The versioning numbering schema of osmosis is 0.a.b where "a" is the major version, and "b" is the minor version. The "b" minor number is optional and only used when multiple releases are made to fix issues with a single major release.

All releases are tagged in git. The point at which a major release is made is currently ad-hoc and chosen when one or more significant enhancements have been made and stabilised.

Coding Guidelines

Formatting

Osmosis code formatting is closely to the eclipse defaults. The main exceptions are some minor changes to add double blank lines at several points in the class file.

Follow the instructions at Osmosis/Development#Eclipse_Setup to configure Eclipse.

Checkstyle

config/osmosis_checks.xml contains the current checkstyle rules file. Only a few basic checkstyle rules are being enforced at this point due to the time required to update existing code to pass. This will be further refined over time.

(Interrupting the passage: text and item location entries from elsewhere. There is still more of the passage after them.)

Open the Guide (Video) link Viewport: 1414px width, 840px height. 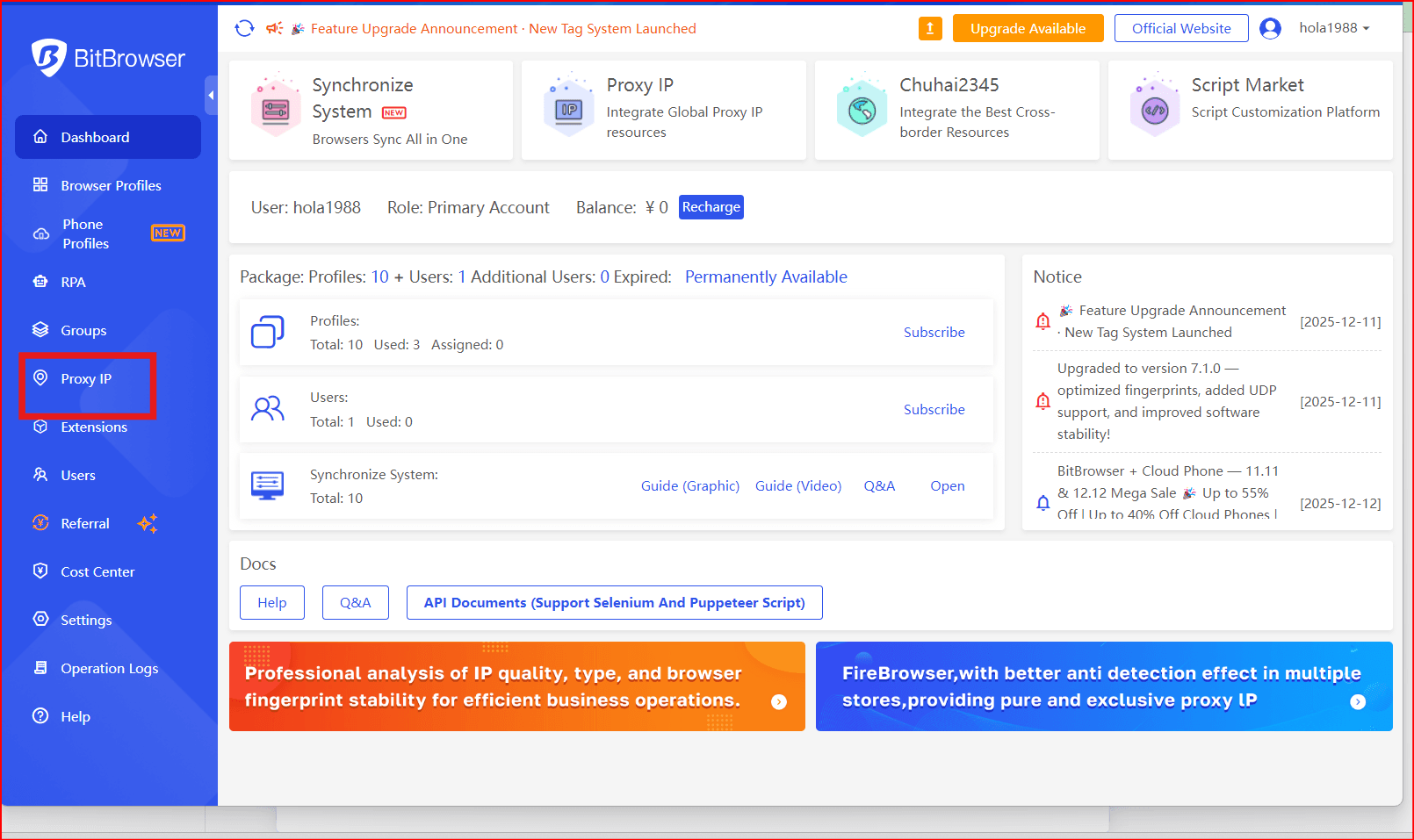pos(797,486)
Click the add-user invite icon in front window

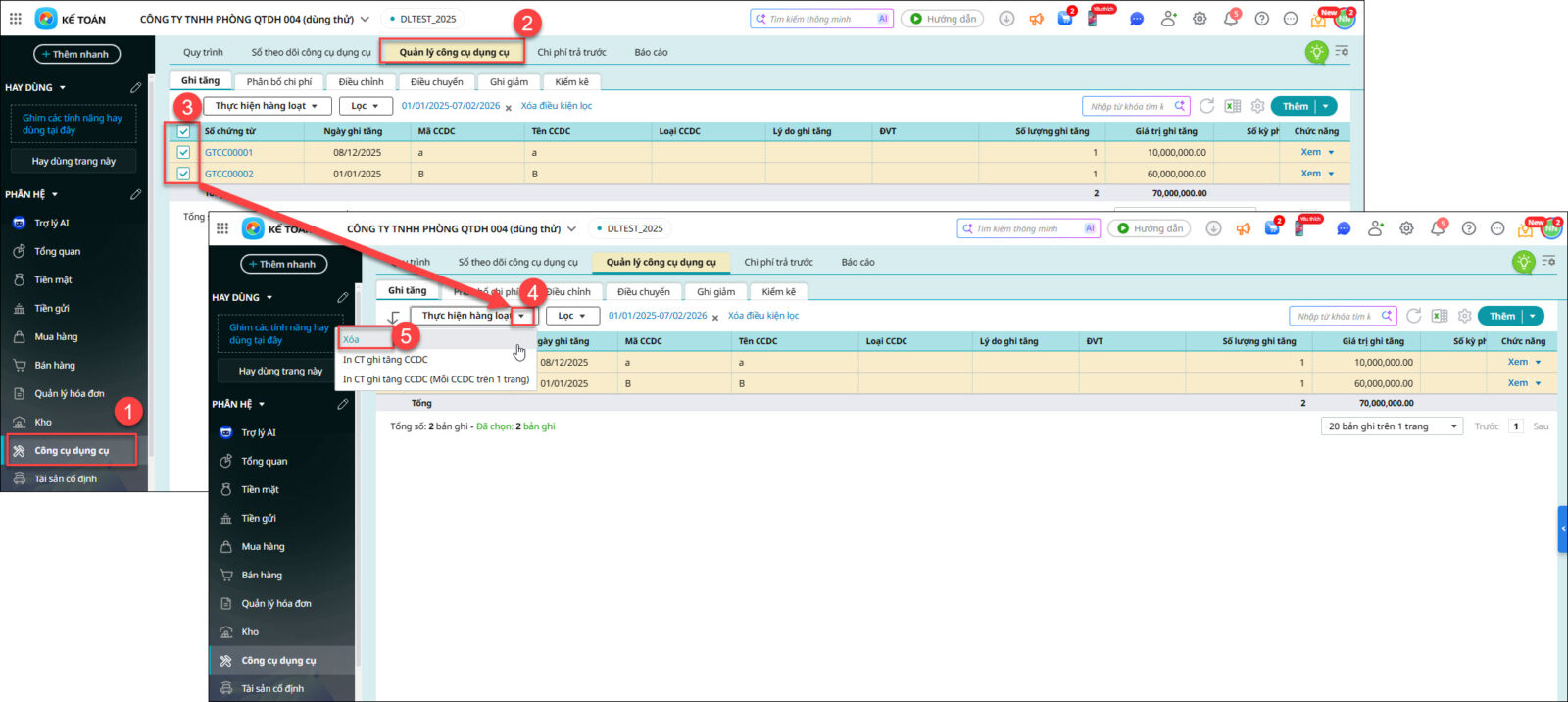[x=1376, y=228]
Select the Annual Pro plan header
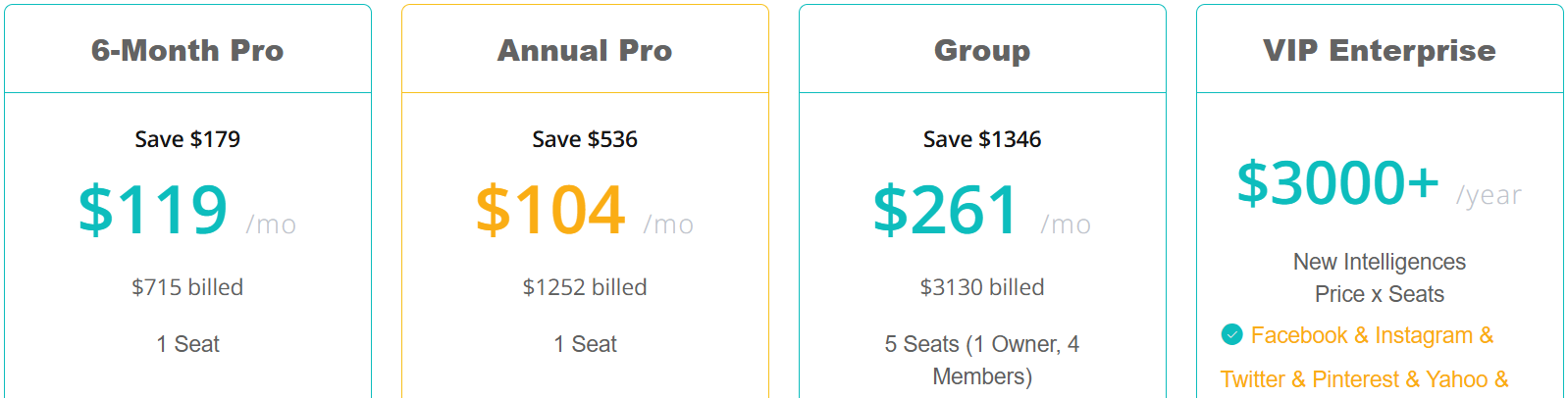This screenshot has height=398, width=1568. pyautogui.click(x=585, y=50)
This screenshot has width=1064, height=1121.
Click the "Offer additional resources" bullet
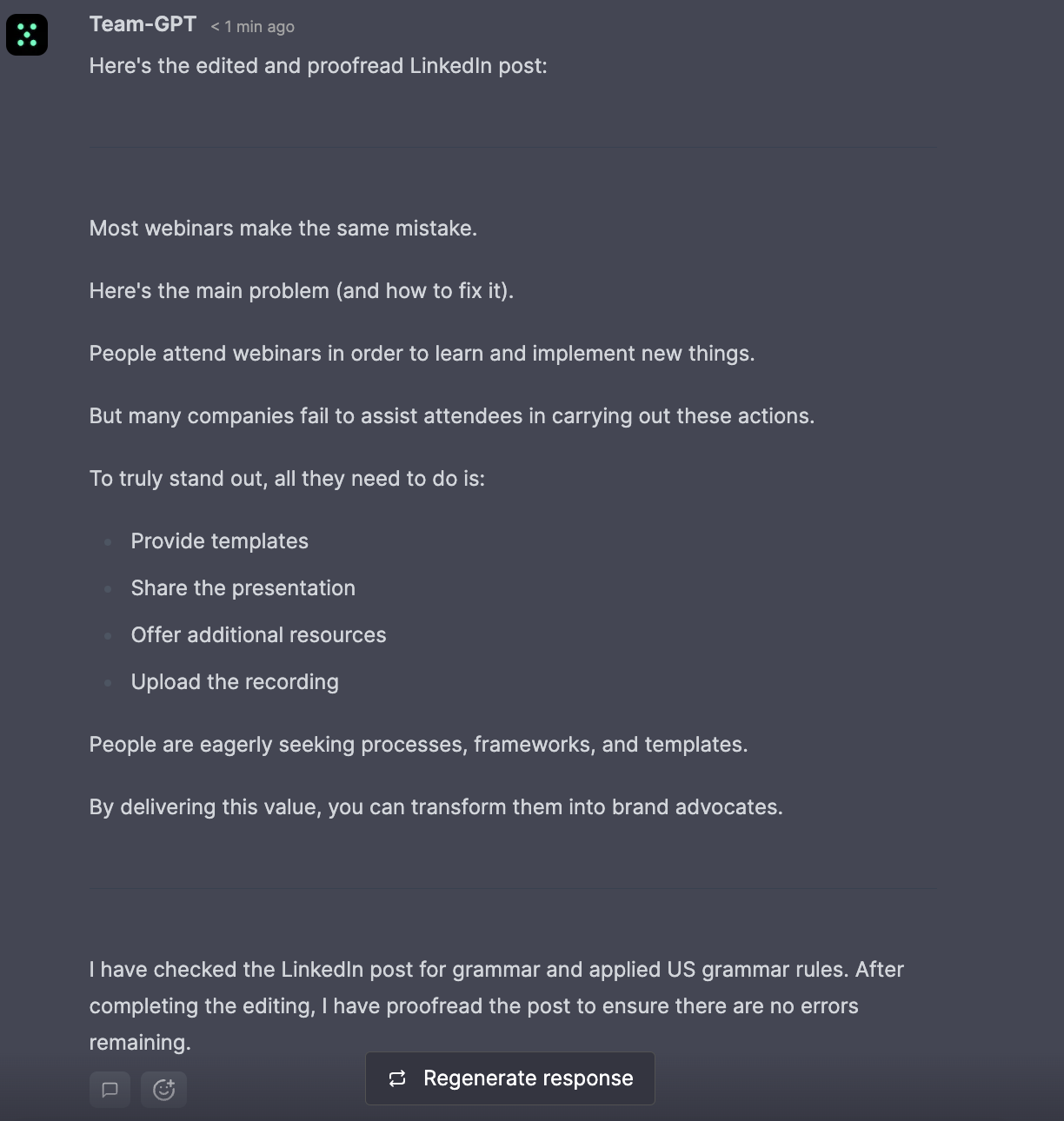pos(258,635)
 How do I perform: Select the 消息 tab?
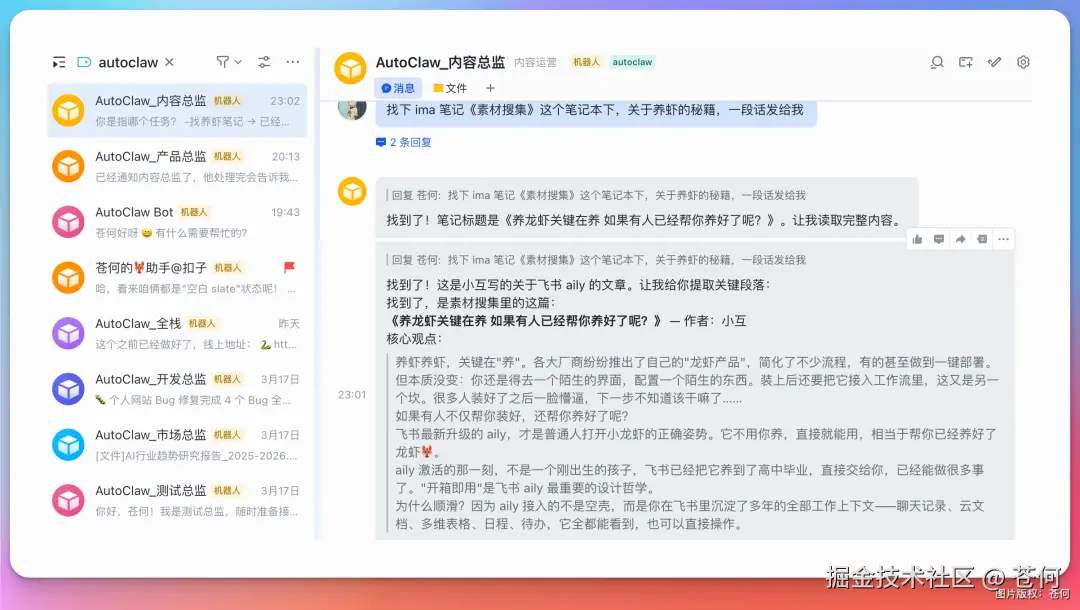(400, 88)
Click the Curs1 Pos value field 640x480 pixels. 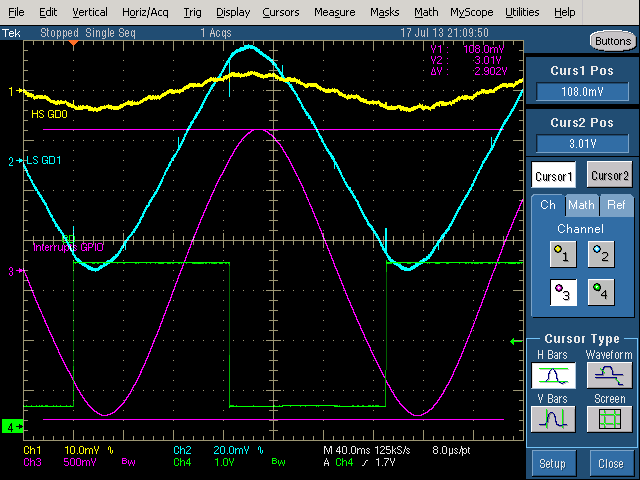tap(581, 91)
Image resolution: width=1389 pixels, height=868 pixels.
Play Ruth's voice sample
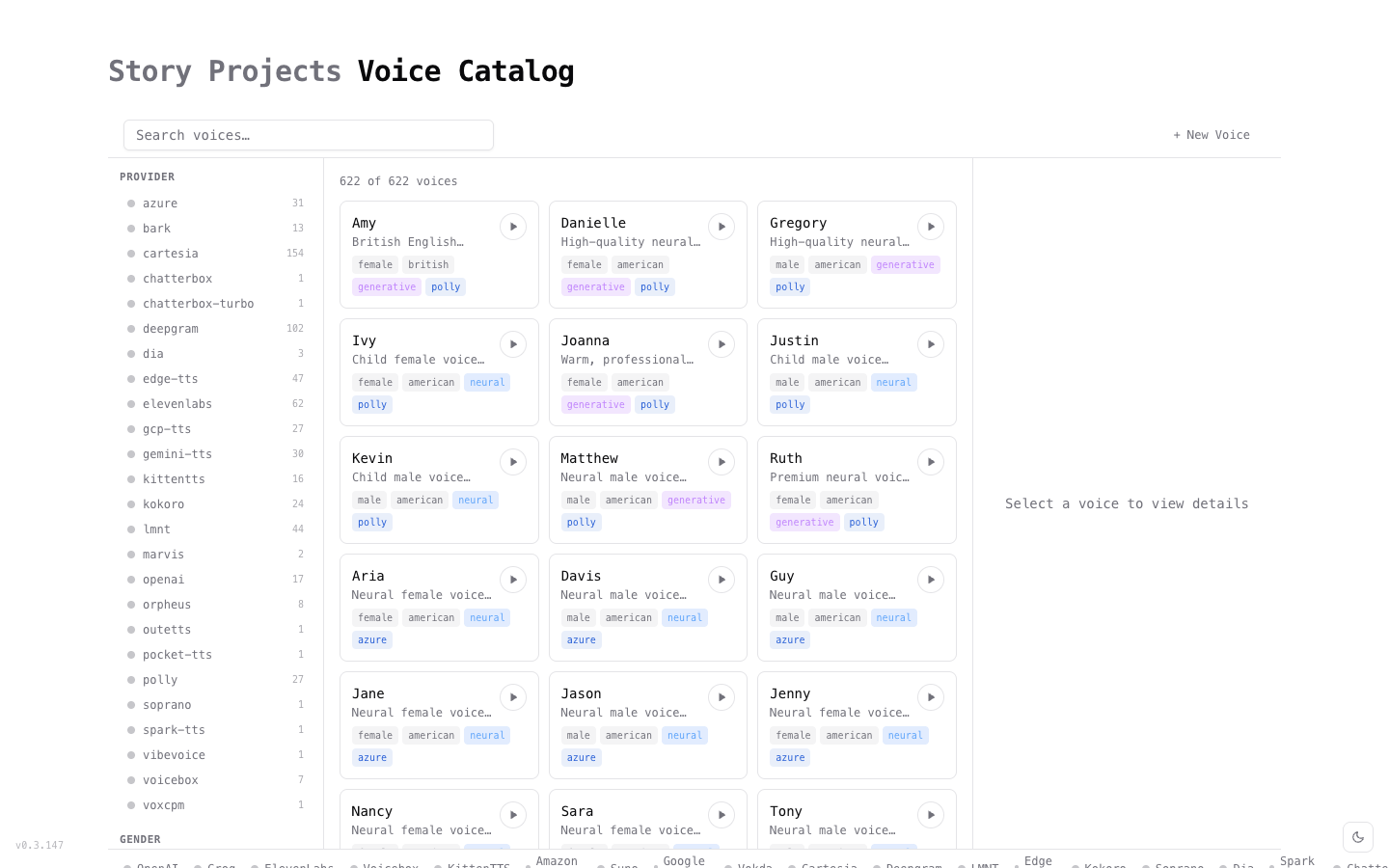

Checkstyle is enforced in the standard ant build. Follow the instructions at Osmosis/Development#Eclipse_Setup to configure Eclipse.

Logging

Configuration

Osmosis uses the JDK logging facilities. This decision was made originally to reduce dependencies on external libraries such as log4j. As osmosis evolves, the library requirements are increasing and tools such as ivy have now been employed to manage dependencies so this is less of a concern than it once was, but at this point there is no reason to change.

The logging configuration is programatically configured on application startup. If osmosis is used as a library the command line launcher can be bypassed and an external logging configuration used.

Coding

Logger instances should be statically created at the top of source files and should look similar to the following code snippet.

private static final Logger log = Logger.getLogger(Osmosis.class.getName());

The name of the logger should always be the name of the class containing the logger.

The JDK logging provides a number of logging levels. These should be used as follows:

  • SEVERE - Used for application errors. Typically this should not be used, but an exception thrown instead. Exception logging should typically be performed at thread entry points.
  • WARNING - This should almost never be used in practice. Err on the side of caution and throw an exception, even if the error condition is recoverable.
  • INFO - Used to log information about major application events such as startup and shutdown. Information messages should not be used during normal application execution because an application logging at INFO level should be silent for the majority of application execution.
  • FINE/FINER/FINEST - The majority of application logging should use one of these logging levels. To provide some guidance on their use, FINE should be used within task implementation during major events such as start and stop, FINER should be used most of the time, and FINEST should be used for detailed logging that may produce high volumes of output.

Design Decisions

Entity Mutability

As of version 0.31, all entities are now mutable. This was made to simplify development and avoid the need to clone objects whenever changes are made.

Tag Storage

Tags are currently stored as a Collection of Tag objects on the Entity class. A collection is used because tags are an unordered collection. Internally the tags are stored within an ArrayList which is typically the most efficient collection type.

In 0.6, each tag is unique within its entity. For example, a highway tag can only occur once on a way. This would allow tags to be stored within a Map. This will not be done due to the overhead of calculating hashCode values for every key prior to storing in the map. This overhead can be incurred as required through the use of utility methods that return tags within a map.

Entity Minimal Data

Entities do not contain optional attributes, they only contain the essential attributes that are always populated. This keeps the osmosis core simple and easy to understand. Adding optional attributes adds considerable complexity to task implementations and affects reliability.

It is possible to extend the entity classes within task implementations, but core osmosis tasks won't support the additional attributes and may not propagate them through the pipeline.